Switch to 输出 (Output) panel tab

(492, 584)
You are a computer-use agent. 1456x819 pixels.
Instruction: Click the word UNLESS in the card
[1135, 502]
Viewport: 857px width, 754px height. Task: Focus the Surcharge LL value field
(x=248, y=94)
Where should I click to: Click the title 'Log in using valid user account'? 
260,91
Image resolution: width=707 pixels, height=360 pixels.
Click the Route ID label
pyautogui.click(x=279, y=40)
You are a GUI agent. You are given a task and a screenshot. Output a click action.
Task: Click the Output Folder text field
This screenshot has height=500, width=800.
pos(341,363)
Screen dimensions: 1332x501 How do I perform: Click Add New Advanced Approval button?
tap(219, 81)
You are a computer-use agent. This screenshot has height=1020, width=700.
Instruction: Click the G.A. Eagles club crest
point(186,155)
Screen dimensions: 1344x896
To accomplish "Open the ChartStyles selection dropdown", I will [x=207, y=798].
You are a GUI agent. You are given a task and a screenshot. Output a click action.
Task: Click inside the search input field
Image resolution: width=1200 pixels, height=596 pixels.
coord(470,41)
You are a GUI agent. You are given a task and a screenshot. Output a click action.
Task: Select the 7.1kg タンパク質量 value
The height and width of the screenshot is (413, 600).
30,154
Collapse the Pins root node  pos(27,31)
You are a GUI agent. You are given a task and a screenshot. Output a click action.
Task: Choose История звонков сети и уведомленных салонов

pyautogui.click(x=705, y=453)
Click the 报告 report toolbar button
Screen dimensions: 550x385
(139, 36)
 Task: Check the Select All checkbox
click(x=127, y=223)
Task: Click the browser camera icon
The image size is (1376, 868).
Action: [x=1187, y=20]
========
**EXERCISE PROMPT**
Take the entries above and set them all down again exactly as they read.

**REPLY TO THE TASK**
Switch to 输出 (Output) panel tab

(492, 584)
You are a computer-use agent. 1456x819 pixels.
Instruction: Click the word UNLESS in the card
[1135, 502]
Viewport: 857px width, 754px height. Task: Focus the Surcharge LL value field
(x=248, y=94)
Where should I click to: Click the title 'Log in using valid user account'? 
260,91
Image resolution: width=707 pixels, height=360 pixels.
Click the Route ID label
pyautogui.click(x=279, y=40)
You are a GUI agent. You are given a task and a screenshot. Output a click action.
Task: Click the Output Folder text field
This screenshot has height=500, width=800.
pos(341,363)
Screen dimensions: 1332x501 How do I perform: Click Add New Advanced Approval button?
tap(219, 81)
You are a computer-use agent. This screenshot has height=1020, width=700.
Instruction: Click the G.A. Eagles club crest
point(186,155)
Screen dimensions: 1344x896
To accomplish "Open the ChartStyles selection dropdown", I will [x=207, y=798].
You are a GUI agent. You are given a task and a screenshot. Output a click action.
Task: Click inside the search input field
Image resolution: width=1200 pixels, height=596 pixels.
coord(470,41)
You are a GUI agent. You are given a task and a screenshot. Output a click action.
Task: Select the 7.1kg タンパク質量 value
The height and width of the screenshot is (413, 600).
30,154
Collapse the Pins root node  pos(27,31)
You are a GUI agent. You are given a task and a screenshot. Output a click action.
Task: Choose История звонков сети и уведомленных салонов

pyautogui.click(x=705, y=453)
Click the 报告 report toolbar button
Screen dimensions: 550x385
(139, 36)
 Task: Check the Select All checkbox
click(x=127, y=223)
Task: Click the browser camera icon
The image size is (1376, 868).
Action: [x=1187, y=20]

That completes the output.